## DIRECTIONS FOR THIS TASK
Locate each line of the records that contains the word "magnifier" and copy those lines.

## PROVIDED ENTRIES
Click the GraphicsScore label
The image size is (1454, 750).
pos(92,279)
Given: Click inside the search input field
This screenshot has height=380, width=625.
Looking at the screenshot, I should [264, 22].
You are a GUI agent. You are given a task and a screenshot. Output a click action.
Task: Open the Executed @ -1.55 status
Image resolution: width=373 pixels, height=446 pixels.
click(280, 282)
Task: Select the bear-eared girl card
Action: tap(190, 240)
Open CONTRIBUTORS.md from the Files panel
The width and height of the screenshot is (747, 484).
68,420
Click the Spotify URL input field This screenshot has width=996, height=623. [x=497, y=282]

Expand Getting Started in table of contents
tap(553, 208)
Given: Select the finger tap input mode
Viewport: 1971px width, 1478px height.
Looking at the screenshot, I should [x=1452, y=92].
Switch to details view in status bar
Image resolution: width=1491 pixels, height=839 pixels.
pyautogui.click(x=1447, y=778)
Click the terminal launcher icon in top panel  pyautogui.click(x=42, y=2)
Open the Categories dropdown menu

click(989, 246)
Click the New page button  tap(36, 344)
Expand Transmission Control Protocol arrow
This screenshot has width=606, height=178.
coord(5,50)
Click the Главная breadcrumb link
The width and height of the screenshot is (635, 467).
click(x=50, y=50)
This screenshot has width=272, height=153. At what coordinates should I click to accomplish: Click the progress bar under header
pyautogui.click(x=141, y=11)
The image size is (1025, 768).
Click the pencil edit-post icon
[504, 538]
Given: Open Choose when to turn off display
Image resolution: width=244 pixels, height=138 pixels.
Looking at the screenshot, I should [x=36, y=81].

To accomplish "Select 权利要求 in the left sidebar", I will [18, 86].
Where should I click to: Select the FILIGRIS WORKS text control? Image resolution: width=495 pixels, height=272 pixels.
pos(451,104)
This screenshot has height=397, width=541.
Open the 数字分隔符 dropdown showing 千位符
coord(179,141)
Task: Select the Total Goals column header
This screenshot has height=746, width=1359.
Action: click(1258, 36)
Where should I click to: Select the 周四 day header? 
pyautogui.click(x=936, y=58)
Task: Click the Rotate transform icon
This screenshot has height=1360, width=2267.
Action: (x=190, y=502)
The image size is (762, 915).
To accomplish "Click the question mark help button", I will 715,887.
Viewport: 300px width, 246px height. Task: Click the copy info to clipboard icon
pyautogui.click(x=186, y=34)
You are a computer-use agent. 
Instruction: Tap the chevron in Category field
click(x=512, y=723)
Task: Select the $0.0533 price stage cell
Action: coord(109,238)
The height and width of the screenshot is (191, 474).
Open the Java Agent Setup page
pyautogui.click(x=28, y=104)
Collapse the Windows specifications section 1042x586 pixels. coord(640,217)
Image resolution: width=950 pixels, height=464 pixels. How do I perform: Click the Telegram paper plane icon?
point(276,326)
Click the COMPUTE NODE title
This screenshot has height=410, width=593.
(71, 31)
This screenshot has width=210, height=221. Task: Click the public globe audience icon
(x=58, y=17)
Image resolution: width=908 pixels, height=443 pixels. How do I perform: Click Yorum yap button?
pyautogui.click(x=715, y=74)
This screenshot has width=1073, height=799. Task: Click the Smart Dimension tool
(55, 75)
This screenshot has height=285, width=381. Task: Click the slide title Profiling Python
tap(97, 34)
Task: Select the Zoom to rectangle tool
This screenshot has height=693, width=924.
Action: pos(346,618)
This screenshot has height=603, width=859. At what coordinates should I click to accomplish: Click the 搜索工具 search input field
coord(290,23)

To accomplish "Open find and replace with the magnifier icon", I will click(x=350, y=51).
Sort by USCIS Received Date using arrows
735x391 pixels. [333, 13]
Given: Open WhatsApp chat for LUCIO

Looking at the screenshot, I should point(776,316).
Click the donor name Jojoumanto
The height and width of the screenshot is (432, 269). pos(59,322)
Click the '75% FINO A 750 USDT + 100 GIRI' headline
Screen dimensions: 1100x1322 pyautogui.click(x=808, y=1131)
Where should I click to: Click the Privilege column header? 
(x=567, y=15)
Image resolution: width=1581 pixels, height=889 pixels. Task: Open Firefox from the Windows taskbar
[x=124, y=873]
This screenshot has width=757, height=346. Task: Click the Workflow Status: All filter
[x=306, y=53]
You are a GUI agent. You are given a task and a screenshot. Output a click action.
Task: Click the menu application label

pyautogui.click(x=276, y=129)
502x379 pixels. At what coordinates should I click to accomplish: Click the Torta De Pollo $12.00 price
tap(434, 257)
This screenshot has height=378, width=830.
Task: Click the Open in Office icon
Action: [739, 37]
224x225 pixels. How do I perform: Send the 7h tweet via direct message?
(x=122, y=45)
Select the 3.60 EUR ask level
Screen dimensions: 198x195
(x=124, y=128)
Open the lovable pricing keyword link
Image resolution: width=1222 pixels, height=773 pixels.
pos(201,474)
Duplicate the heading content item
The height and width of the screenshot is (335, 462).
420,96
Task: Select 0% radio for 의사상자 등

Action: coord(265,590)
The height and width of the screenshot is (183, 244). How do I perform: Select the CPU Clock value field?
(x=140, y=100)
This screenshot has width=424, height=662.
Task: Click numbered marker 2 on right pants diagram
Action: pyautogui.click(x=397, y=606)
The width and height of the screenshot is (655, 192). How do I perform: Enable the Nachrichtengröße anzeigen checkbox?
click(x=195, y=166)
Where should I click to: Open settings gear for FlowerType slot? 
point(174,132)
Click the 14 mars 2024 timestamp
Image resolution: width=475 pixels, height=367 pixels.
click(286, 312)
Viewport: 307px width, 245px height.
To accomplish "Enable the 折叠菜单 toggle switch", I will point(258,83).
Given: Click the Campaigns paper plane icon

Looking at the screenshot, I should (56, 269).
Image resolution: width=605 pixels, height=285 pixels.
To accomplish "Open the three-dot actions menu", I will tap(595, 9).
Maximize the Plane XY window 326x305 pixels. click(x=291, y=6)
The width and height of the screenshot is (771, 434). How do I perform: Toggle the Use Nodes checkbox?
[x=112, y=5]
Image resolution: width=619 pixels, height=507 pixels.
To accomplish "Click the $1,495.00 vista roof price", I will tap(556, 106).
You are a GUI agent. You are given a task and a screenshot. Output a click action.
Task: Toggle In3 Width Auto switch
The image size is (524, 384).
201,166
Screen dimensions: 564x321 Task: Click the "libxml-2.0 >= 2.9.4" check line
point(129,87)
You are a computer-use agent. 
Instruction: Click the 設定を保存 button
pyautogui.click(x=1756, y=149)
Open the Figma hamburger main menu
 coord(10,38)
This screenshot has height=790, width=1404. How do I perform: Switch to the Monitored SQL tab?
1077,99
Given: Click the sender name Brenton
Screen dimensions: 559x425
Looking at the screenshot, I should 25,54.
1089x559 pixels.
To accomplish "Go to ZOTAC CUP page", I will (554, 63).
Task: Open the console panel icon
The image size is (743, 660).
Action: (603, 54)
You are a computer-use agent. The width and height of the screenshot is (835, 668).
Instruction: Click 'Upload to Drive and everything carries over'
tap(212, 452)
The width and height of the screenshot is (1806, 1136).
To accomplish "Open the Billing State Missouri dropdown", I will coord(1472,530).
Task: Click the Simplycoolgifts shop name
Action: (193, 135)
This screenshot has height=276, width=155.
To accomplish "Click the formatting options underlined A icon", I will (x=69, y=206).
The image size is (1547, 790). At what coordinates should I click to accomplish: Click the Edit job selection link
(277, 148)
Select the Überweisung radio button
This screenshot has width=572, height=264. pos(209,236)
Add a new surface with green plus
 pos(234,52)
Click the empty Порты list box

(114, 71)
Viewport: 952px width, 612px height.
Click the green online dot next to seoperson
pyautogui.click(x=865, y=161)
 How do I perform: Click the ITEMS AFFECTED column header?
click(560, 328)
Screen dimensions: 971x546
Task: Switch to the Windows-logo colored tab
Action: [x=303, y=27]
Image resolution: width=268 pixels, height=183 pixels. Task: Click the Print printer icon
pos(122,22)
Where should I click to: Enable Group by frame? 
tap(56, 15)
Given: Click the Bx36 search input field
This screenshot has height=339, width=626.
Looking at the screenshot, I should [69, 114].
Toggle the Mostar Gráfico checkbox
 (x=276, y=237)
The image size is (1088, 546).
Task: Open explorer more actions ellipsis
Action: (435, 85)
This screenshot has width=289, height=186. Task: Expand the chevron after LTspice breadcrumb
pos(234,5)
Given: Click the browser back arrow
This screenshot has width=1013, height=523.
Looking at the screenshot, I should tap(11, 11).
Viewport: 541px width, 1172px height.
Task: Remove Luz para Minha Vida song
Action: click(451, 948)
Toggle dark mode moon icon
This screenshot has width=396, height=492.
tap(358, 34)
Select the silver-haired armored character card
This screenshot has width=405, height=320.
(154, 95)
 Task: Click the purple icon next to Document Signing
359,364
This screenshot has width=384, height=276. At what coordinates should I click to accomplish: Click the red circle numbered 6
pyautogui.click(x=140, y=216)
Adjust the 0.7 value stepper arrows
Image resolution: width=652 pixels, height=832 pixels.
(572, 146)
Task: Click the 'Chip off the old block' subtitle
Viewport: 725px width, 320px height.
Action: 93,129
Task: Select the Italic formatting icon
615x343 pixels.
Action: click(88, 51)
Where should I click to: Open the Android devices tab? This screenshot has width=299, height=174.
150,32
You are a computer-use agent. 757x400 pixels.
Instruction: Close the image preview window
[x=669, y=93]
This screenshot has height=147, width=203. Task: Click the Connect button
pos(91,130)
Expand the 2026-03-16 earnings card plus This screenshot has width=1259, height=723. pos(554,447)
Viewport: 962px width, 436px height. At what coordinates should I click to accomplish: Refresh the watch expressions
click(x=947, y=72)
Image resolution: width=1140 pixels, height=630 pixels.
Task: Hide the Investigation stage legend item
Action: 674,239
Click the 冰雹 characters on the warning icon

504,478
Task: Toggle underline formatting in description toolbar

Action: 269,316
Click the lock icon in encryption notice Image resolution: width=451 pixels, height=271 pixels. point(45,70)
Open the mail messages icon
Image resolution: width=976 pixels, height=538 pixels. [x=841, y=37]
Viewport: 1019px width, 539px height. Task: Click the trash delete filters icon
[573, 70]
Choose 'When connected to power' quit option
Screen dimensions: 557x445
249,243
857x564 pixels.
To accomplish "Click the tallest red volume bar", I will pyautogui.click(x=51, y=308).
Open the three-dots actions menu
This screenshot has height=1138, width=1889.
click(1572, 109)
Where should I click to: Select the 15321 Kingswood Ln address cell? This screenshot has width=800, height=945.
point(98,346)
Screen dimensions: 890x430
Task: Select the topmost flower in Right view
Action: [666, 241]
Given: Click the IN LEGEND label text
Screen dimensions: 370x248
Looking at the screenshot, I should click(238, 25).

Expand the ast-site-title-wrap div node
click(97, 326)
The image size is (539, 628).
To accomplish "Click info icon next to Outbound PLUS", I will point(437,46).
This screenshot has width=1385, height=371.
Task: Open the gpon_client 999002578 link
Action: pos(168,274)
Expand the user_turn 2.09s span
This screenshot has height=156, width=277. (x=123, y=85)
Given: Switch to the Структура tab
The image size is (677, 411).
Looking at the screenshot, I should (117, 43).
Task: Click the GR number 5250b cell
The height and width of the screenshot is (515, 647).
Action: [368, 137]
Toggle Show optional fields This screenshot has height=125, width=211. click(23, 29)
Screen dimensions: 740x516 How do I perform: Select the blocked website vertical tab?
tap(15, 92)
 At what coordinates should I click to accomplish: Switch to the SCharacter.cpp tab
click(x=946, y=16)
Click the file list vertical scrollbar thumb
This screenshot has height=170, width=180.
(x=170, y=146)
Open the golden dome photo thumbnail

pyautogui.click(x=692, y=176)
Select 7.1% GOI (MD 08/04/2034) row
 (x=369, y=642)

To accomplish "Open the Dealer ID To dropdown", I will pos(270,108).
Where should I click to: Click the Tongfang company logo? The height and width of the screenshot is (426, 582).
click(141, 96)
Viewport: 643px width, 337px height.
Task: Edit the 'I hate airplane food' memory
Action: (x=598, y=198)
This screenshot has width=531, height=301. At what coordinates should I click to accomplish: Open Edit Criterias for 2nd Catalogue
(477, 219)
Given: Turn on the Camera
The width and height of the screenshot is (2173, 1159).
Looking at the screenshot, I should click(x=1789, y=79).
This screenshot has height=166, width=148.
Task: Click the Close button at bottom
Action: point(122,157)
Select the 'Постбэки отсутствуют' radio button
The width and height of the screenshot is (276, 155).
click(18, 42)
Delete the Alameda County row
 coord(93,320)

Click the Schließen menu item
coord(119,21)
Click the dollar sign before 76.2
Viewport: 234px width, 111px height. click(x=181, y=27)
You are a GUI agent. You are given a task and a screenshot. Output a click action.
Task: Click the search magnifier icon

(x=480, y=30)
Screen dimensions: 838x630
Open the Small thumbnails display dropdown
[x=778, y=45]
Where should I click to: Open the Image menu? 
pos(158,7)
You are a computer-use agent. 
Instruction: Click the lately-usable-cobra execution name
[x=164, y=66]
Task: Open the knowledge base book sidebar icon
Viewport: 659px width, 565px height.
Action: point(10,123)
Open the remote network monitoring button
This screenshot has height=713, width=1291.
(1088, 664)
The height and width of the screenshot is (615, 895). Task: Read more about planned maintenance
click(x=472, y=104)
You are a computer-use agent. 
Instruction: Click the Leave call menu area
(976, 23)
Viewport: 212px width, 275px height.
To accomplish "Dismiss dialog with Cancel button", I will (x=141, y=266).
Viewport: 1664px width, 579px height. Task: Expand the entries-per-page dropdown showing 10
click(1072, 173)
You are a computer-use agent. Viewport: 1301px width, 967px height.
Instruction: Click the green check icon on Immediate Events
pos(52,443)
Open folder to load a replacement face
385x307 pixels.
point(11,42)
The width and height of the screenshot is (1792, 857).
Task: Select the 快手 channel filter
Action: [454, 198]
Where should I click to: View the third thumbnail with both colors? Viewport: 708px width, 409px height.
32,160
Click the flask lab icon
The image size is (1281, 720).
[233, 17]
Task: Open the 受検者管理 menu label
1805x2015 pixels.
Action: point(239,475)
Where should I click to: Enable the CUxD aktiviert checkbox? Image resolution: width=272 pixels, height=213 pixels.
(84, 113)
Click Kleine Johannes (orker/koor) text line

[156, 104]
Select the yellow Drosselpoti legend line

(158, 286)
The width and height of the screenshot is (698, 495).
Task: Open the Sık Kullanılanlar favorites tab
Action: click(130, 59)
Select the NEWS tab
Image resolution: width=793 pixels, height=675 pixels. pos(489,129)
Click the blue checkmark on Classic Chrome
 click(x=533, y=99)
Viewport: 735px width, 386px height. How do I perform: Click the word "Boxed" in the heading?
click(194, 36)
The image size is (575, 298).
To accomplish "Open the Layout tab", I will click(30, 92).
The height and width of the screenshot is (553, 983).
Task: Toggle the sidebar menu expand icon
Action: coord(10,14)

## RESPONSE TO THIS TASK
To accomplish "Open find and replace with the magnifier icon", I will click(x=350, y=51).
Task: Click the search magnifier icon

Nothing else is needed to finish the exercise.